**TASK REQUIREMENTS:** Among the entries below, how many lines include "named"? Give the number alone.

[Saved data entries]

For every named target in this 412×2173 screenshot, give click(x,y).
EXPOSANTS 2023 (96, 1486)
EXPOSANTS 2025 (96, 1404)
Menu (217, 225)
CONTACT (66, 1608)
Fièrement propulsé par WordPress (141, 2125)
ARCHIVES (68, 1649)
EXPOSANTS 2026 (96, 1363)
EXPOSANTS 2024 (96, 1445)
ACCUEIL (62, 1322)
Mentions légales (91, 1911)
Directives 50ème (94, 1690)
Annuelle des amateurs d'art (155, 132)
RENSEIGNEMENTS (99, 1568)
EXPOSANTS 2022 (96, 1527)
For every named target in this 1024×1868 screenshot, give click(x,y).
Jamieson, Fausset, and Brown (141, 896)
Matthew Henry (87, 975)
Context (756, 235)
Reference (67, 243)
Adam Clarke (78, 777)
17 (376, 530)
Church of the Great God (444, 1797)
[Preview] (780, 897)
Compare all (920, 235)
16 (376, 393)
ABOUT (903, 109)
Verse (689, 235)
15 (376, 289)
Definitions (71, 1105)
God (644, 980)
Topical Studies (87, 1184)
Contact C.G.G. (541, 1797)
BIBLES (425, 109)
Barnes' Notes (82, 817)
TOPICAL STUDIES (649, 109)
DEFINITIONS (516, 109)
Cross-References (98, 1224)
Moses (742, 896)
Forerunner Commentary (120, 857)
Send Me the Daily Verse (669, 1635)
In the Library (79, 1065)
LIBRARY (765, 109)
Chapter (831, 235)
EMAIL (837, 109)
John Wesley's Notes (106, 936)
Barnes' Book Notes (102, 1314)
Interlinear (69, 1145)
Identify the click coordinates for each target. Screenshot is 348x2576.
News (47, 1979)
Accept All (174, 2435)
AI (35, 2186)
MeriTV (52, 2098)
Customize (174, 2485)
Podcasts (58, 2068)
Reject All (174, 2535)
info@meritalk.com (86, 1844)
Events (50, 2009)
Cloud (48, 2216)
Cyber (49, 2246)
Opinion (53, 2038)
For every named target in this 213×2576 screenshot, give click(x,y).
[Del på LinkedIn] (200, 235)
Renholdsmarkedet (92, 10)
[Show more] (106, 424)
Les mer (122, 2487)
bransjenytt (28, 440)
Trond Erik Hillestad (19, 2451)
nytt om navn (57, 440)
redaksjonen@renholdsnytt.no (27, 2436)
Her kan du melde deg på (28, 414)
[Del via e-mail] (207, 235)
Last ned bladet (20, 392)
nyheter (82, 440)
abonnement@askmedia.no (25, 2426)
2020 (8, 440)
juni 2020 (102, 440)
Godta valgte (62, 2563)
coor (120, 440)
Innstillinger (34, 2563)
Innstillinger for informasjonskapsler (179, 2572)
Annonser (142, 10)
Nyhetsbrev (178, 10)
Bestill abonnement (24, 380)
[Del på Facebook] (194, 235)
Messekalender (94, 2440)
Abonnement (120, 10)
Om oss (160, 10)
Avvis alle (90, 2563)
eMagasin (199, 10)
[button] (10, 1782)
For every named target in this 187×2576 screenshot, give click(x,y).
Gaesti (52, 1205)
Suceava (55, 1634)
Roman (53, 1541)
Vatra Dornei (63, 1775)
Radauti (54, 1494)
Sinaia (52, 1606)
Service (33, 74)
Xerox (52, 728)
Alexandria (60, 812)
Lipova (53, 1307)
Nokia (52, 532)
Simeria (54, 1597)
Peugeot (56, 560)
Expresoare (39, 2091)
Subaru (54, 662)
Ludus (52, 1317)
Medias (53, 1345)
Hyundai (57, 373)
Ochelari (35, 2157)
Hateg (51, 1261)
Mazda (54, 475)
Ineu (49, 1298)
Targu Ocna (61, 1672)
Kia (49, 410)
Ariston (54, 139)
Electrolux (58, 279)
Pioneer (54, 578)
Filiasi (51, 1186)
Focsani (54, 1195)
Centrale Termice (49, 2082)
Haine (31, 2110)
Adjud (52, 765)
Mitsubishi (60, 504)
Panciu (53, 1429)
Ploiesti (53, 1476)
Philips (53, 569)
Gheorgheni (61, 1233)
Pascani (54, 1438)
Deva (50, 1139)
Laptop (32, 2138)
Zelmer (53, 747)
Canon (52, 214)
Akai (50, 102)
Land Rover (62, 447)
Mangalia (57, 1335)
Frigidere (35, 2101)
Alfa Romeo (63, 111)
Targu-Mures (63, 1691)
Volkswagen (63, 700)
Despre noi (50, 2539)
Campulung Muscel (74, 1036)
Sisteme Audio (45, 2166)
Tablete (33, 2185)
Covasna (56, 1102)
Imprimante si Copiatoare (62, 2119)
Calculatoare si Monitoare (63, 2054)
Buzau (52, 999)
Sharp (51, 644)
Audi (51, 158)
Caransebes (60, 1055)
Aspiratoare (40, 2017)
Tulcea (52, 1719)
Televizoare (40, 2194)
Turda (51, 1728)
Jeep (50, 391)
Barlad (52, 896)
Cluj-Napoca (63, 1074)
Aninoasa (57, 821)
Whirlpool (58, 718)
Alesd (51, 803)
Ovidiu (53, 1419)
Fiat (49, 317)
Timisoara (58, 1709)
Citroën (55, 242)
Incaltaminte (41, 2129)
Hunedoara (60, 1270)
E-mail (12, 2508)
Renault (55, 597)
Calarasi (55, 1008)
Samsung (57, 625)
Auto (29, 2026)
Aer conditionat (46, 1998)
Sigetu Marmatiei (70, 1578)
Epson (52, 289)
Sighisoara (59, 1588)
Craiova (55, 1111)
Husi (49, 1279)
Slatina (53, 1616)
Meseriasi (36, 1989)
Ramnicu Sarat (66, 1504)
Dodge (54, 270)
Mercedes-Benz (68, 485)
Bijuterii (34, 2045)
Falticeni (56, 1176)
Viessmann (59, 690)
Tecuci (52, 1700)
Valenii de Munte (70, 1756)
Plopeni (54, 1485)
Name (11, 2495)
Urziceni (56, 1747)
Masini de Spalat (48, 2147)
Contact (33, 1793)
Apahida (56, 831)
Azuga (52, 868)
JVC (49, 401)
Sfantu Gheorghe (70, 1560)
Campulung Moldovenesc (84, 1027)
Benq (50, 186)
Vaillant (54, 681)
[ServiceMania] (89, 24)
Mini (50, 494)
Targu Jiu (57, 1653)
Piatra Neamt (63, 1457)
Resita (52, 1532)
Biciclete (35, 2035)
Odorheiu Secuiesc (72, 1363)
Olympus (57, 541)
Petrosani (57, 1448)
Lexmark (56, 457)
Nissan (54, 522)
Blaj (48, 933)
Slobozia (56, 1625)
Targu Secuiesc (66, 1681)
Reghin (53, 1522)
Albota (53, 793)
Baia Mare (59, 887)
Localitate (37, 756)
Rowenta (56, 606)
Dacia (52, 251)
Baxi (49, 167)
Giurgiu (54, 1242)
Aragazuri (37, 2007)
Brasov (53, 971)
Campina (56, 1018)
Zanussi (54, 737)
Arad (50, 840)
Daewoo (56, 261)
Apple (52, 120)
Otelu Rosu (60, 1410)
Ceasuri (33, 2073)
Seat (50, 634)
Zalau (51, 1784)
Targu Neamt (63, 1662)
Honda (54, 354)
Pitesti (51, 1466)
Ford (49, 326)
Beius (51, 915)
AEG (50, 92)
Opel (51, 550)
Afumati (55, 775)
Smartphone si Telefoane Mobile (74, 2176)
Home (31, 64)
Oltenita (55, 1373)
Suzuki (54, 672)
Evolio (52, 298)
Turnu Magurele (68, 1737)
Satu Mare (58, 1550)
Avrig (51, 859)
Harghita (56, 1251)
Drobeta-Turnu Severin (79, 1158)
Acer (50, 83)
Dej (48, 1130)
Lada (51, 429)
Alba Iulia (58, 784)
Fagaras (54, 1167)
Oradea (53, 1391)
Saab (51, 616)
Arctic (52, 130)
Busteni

**ANSWER TO THE PROBLEM:** 4